BEGIN SUPPLIED TEXT

Mike Wojnowicz and Karin Knudson

Description

This workshop will introduce students to a variety of models in statistical machine learning that can be used for anomaly detection. Topics will include: Mixture Models, Hidden Markov Models, Latent Dirichlet Allocation, Variational Autoencoders, and Normalizing Flows. Areas of application range from cybersecurity to biology to speech recognition.

Pre-requisites

Students should have some passing familiarity with basic statistical concepts (maximum likelihood, Bayes law, expectations, covariance matrices, conditional probability), and should be comfortable with Python programming. We will also assume knowledge of calculus.

Work In Progress

The slides, exercises, and wrapper will continue to evolve over the course of the week.

Structure

Vision

Break the course into modules, a little less than one per day. Each module turn has roughly four submodule. A typical submodule will consist of about 20 minutes of presentation, followed by about 20 minutes of interactive group activity.

END SUPPLIED TEXT
BEGIN RECORDS PROVIDED

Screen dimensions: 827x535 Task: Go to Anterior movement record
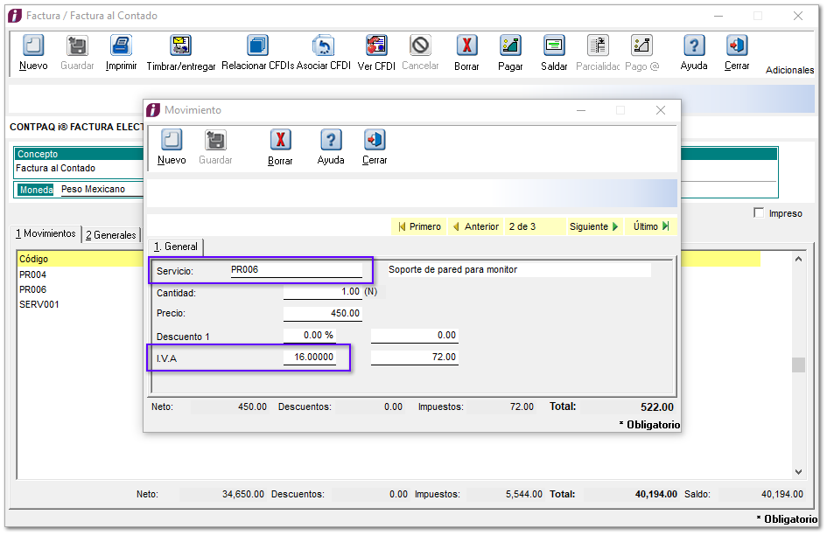475,226
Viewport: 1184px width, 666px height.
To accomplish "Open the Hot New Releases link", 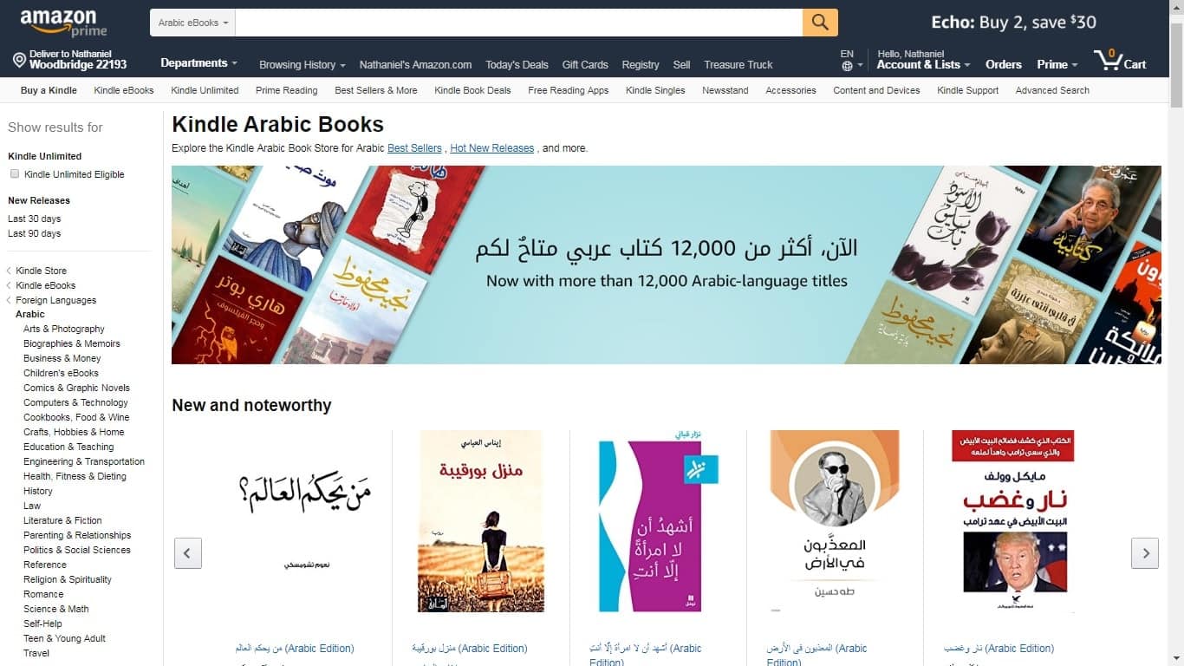I will click(491, 148).
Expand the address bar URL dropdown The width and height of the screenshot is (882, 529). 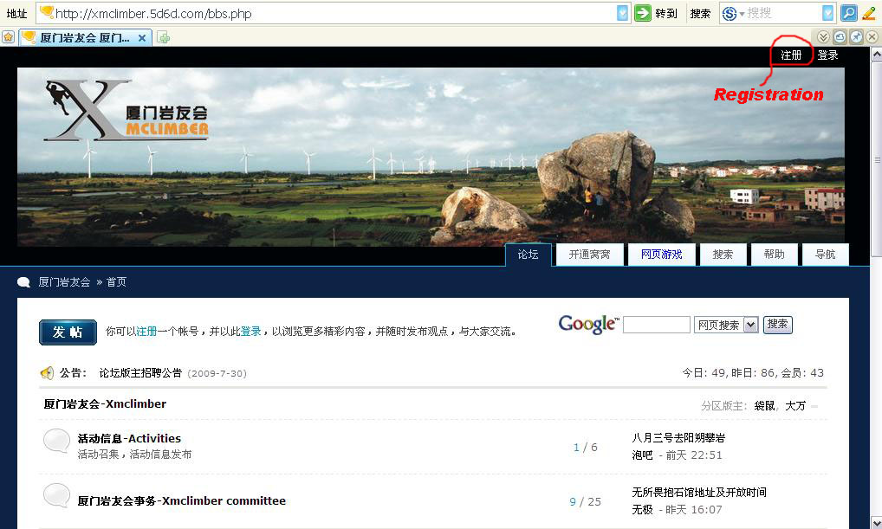click(623, 13)
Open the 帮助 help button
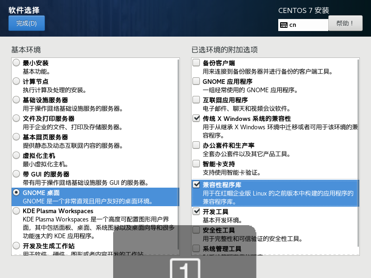This screenshot has height=278, width=371. pyautogui.click(x=345, y=23)
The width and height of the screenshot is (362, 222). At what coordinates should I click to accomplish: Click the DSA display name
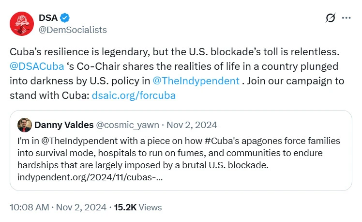pyautogui.click(x=48, y=18)
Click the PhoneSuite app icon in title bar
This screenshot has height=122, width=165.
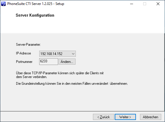tap(3, 4)
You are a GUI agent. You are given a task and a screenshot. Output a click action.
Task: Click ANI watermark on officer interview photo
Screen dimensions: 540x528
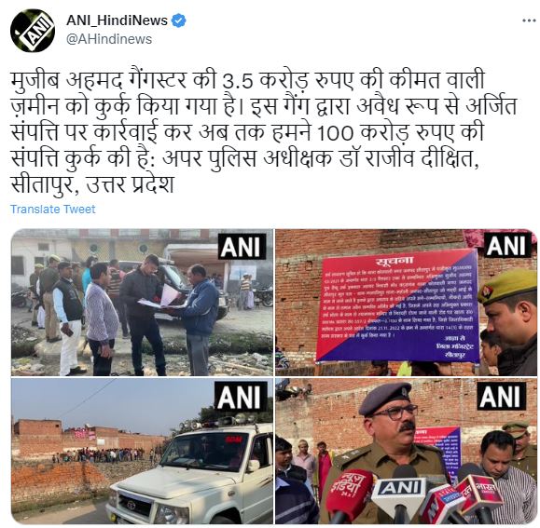point(502,396)
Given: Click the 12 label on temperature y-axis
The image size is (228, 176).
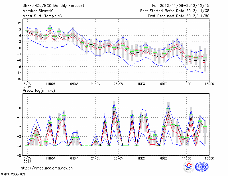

END RECORDS PROVIDED

[PROBLEMS AND TASKS]:
1. According to the workshop description, which programming language should students be comfortable with?
2. Write the next part of the workshop description, starting after its final sentence.

[YOUR RESPONSES]:
1. Python.

2.
Execution

We allow for approximate execution of the vision. Some submodules will have no exercises, some will have multiple. Some exercises will occur mid-slides.

Topics

  • Module 1: Basics
    • Frequentist approaches and Maximum Likelihood
    • Exponential Families
    • Bayesian approaches and Conjugate Bayesian Models
  • Module 2: Expectation Maximization (EM)
    • Introduction (K-means)
    • Mixture Models
    • Hidden Markov Models
    • Expectation Maximization, Generally
  • Module 3: Probabilistic Graphical Models
    • Probabilistic Graphical Models
  • Module 4: Variational Inference
    • Overview (and Relation to EM)
    • Bayesian Mixture Models
    • Latent Dirichlet Allocation
  • Module 5: Black Box Models
    • Variational Autoencoders (VAE)
    • Normalizing Flow

Goals

By the end of this workshop, we hope that you will

  • Have some sense of various possible ways to approach an unsupervised learning problem (e.g., frequentist vs. Bayesian).
  • Have some intuition about the the models listed in the description. This intuition should, for example, support intelligent use of api's when modeling data.
  • Understand what expectation maximization and variational inference are, and how they underly the learning of models such as those above.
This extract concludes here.